Queda do Ministro e a dentada de Suárez

Vitor Hugo Soares

A pancada pelas costas que recebeu, esta semana, da presidente Dilma Rousseff, deve ter doído mais na pele e na alma de Cesar Borges – ex-governador da Bahia e ex-senador da República, retirado abruptamente do Ministério dos Tranportes do governo petista -, que a dentada do atacante da seleção uruguaia, Luis Suárez, no ombro do jogador italiano Chiellini.

No primeiro caso, uma manobra política do pesado jogo nacional de poder em curso no país, com vistas às eleições presidenciais deste ano. No segundo, um fato de repercussão mundial, registrado pela câmera de um cinegrafista da TV Globo, na partida que mandou a seleção da Itália de volta para casa, ainda na primeira fase desta tão espetacular quanto polêmica e desconcertante Copa do Mundo de 2014, disputada no Brasil.

Ainda no meio da intensa fumaça dos festejos juninos no Nordeste, junto com as mega-celebrações dos jogos do Mundial, Borges foi apeado quarta-feira, 25, do comando dos Transportes.
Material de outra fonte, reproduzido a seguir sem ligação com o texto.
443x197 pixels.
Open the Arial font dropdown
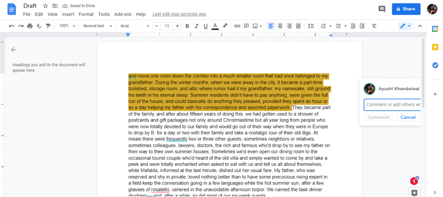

Crucial e sempre problemática pasta do governo petista, onde até então ele só havia recebido elogios rasgados. A ponto de ser chamado de “o melhor ministro dos Transportes” pela sisuda mandatária do Palácio do Planalto, em suas mais recentes e frequentes passagens pela Bahia.

Borges, um ex-carlista (seguidor de carteirinha do falecido todo poderoso Antonio Carlos Magalhães) foi trocado no cargo, a pedido do comando de seu atual partido, o PR, pelo antecessor no posto, o também baiano e perrepista Paulo Sérgio Passos. Ato polítitico, eleitoral e cirúrgico, aparentemente executado sem uso de anestesia, depois de uma conversa de pé de ouvido e um aperto de mão palaciano da presidente. O médico ACM não teria feito melhor.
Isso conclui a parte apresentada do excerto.